There’s us. We matter. Our joys and our sorrows are real.
Then there are the “others”; people we don’t want to think about.
We convince ourselves that they don’t feel the way we do. When we hit them or starve them, they don’t hurt like we would. Their suffering doesn’t count. “Othering” is what the Nazis did to the people they annihilated in the concentration camps; Jews, Gypsies, gay people, the disabled; they were all “other”, so what happened to them didn’t matter.
Today we still do this to people ; Muslims – well, they’re all terrorists, or might be, so why should they expect any rights? Indigenous people – well, they’re hardly civilized, so why should they expect any rights?
The poor? They’re just feckless; we would find work, save, organize ourselves better, if we were in their shoes.
They aren’t like us; they are “other”.
Living with integrity, though, is the opposite of “othering”. It means seeing our shared humanity rather than our differences, taking on board that every person is a person like us, realizing that if we lived their lives we might behave and feel as they do. It means allowing ourselves to feel empathy for them, to love them as we love ourselves. It is fundamental to a Christian Gospel, which proclaims that everyone is a child of God and that we’re all held together in God’s love.
In the Gospel reading, Jesus prays that his followers will be one, as he is one.
It’s a reading full of oneness, which is just another word for integrity. “As you, Father, are in me and I am in you, may they also be in us, … The glory that you have given me I have given them, so that they may be one, as we are one, I in them and you in me, that they may become completely one.” If all that sounds rather tangled, that’s because it’s meant to. If we are serious about our relationship with God we can’t compartmentalize it. We can’t put it in a box marked “spiritual”, to be opened for an hour on Sundays and then firmly locked up for the rest of the week. If it is real at all it will eventually invade every part of us, shaping the way we think about ourselves, the way we think about others, the way we make political and economic decisions, the way we do our jobs, the way we treat our families.
God is one, and in him everything else is one too.
The integrity Jesus wants for his followers – the oneness he’s praying for here – isn’t just a superficial matter of being nice to each other and turning up to church.
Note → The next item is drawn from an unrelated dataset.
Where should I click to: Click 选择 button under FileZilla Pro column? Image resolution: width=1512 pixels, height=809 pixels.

It is the kind of integrity that holds everything together – the bits of ourselves we like, and the bits we don’t like, the people we choose as friends and those we discount and push away, the material and the spiritual, prayer and money, worship and politics. It’s the kind of integrity that holds our beliefs and our actions together. If we believe that all people are made in the image of God, how can we ignore the way poverty and oppression mar that image. If we believe that God calls everyone and gives them a unique role, how can we ignore the injustices that people with the power to control their own lives and speak with their own voice do.
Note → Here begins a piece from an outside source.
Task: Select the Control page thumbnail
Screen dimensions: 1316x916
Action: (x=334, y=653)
Should Christians stick their noses into politics and economics?
Of course they should, and not just their noses but the whole of the rest of themselves, too.
In fact, whether we like it or not, we are already tangled up in these things, shaping the world and being shaped by it. Our challenge and our privilege is to make sure that we live with integrity, as people who are one with ourselves, one with each other, one with those who are discounted and oppressed today, and therefore one with God who holds all things in heaven and earth in one embrace.
Let us pray.
Living God, mystery of love given and received: deepen our yearning for unity, so that the whole creation might share in your communion; through Jesus Christ, who makes known your love.